Sur le plan économique, interrogés sur l’impact économique le plus important de la question kurde, 33,1 % estiment qu’elle a un impact négatif sur les investissements économiques dans la région. 19% associent ce problème à une augmentation des inégalités économiques, tandis que 17,8% considèrent le détournement des ressources de l’État vers des dépenses militaires conduisant à un affaiblissement de l’économie comme son effet économique le plus significatif.
Les participants ont également été interrogés sur l’influence de la question kurde sur leurs décisions de vote lors des élections générales qui se sont tenues du 14 au 28 mai 2023. Seuls 22,8 % des personnes interrogées ont déclaré qu’elle n’avait « aucune influence ». Ceux qui ont déclaré avoir eu une « influence notable » ou « une certaine influence » sur leur décision de vote totalisaient 69 %. Ces chiffres suggèrent que pour la majorité des participants kurdes, la question kurde est une question sociopolitique dominante qui affecte leur comportement électoral.
L’étude a également demandé l’opinion des participants sur les politiques du gouvernement visant à résoudre la question kurde.
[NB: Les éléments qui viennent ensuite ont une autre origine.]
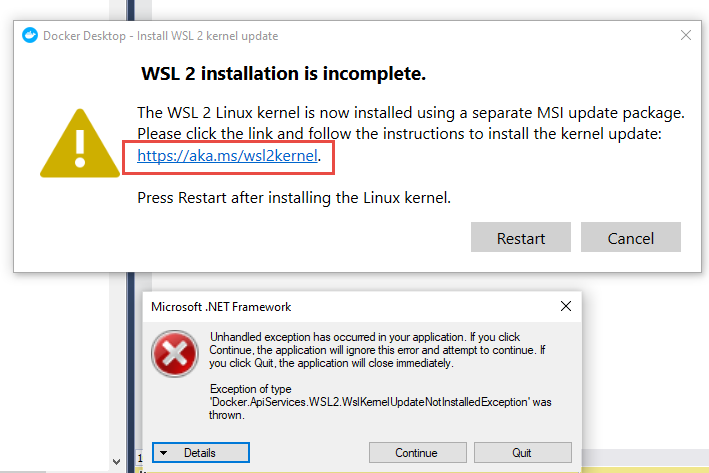This screenshot has height=473, width=709.
Task: Open the aka.ms/wsl2kernel link
Action: (227, 156)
Seuls 16,8 % ont perçu ces politiques de manière positive, tandis que 57 % les ont perçues de manière négative. Il est intéressant de noter que 16,8 % ne les considèrent ni positivement ni négativement.
Les participants ont également été interrogés sur leur point de vue sur la politique du HDP (Parti démocratique des peuples) pro-kurde visant à résoudre la question kurde, étant donné que le parti reçoit la plupart de ses voix des Kurdes. 36,7 % considéraient ces politiques de manière positive, 27,9 % de manière négative et 24,2 % étaient neutres.
Sur la question de savoir qui devrait être impliqué dans la méthode de résolution de la question kurde, comme ce fut le cas entre 2013 et 2015, 34 % pensent que le gouvernement, le parlement et d’autres entités, telles que les ONG, devraient être impliqués. 31,4 % estiment que le gouvernement et le parlement devraient jouer un rôle, tandis que 15,6 % pensent que seul le gouvernement devrait le faire.
Les préférences partisanes semblent influencer les opinions des personnes interrogées sur les rôles du gouvernement et du parlement dans la résolution de la question kurde. Les électeurs de l’AKP (Parti de la justice et du développement) au pouvoir mettent davantage l’accent sur le rôle du gouvernement que les électeurs de la Gauche verte et du CHP (Parti républicain du peuple), qui mettent tous deux davantage l’accent sur l’importance du parlement. Ce résultat suggère que les rôles du gouvernement et du parlement dans la solution à la question kurde sont perçus différemment selon les groupes politiques.
L’une des conclusions les plus intéressantes de l’étude concerne l’éventualité d’un nouveau processus de paix, une question qui a été posée pour la première fois. Lorsqu’on leur a demandé s’ils souhaitaient participer activement à un nouveau processus de résolution concernant la question kurde, 25 % des participants ont répondu « non », mais ils soutiendraient le processus. Seuls 20,1 % ont exprimé le désir de jouer un rôle individuel actif dans le processus, tandis que 19,2 % ont déclaré qu’ils envisageraient d’y participer en fonction des conditions et du cadre.